Ghana’s Eastern neighbour, Togo spends $20 million every month to ensure the prices of essential goods are stable to protect consumers.
Amid the double whammy of Covid-19 and Russia’s invasion of Ukraine, Togo has been able to keep single digits with both headline and food inflation rates for September pegged at 7.90% and 8.60%, respectively.
According to Togo’s President, Faure Gnassingbe, who was speaking at the 2022 Qatar Economic Forum in Doha, the government is spending $20 million a month to cap prices of basic goods such as wheat, corn and fuel in their economy valued at $8.5 billion.
The President admitted, “That’s not sustainable for our finances so we are trying to set up a new strategy for the mid-and long-term.”

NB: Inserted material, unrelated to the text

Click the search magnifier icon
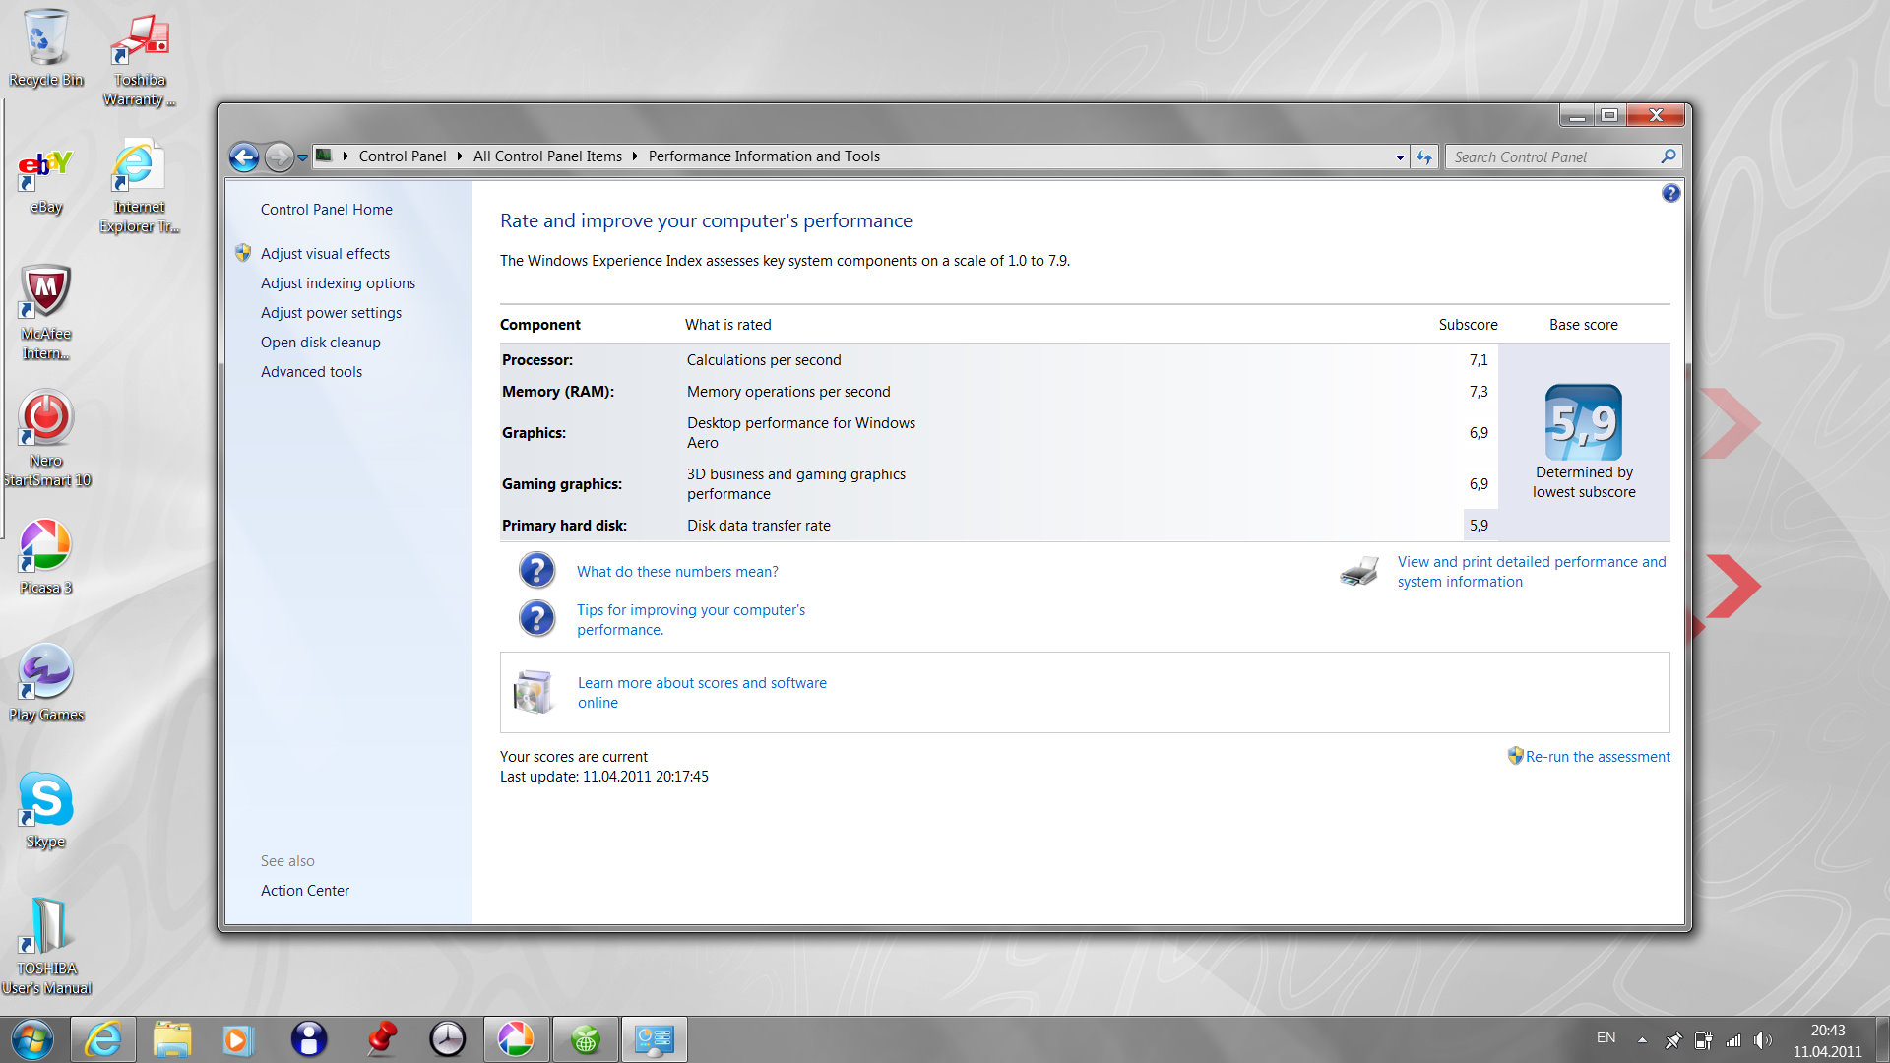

The West African nation is also taking steps to substitute essential imports and reduce emerging spending to curb inflation. For example, the state plans to urge bakers to mix wheat with locally-grown cassava to cut the import bill. At the same time, drivers of petrol-fueled motorbikes, the most widely used form of transportation, are also expected to switch to electric vehicles gradually.
Elsewhere in West Africa
Although Togo’s headline inflation has gone up by more than tenfold, countries like Cote D’Ivoire have seen inflation move from a negative rate of 1.1% in 2019 to 6.3%. Senegal’s inflation rose from 1.8% in 2019 to the prevailing rate of 11.9%. In Ghana, inflation has skyrocketed from 7.1% [pre-Covid] to 37.2% for September 2022.
In his recent address to the nation, President Akufo-Addo admitted that “the whole world has been taken aback by the speed with which inflation has eaten away people’s incomes. Economies, big and small, have experienced, over this year alone, the highest rise in cost of living over a generation…”.
He emphasised that “between the end of 2019 and now, inflation in Ghana has increased by five-fold, in Togo by sixteen-fold, by eleven-fold in Senegal, and by seven-fold in Cote d’Ivoire.”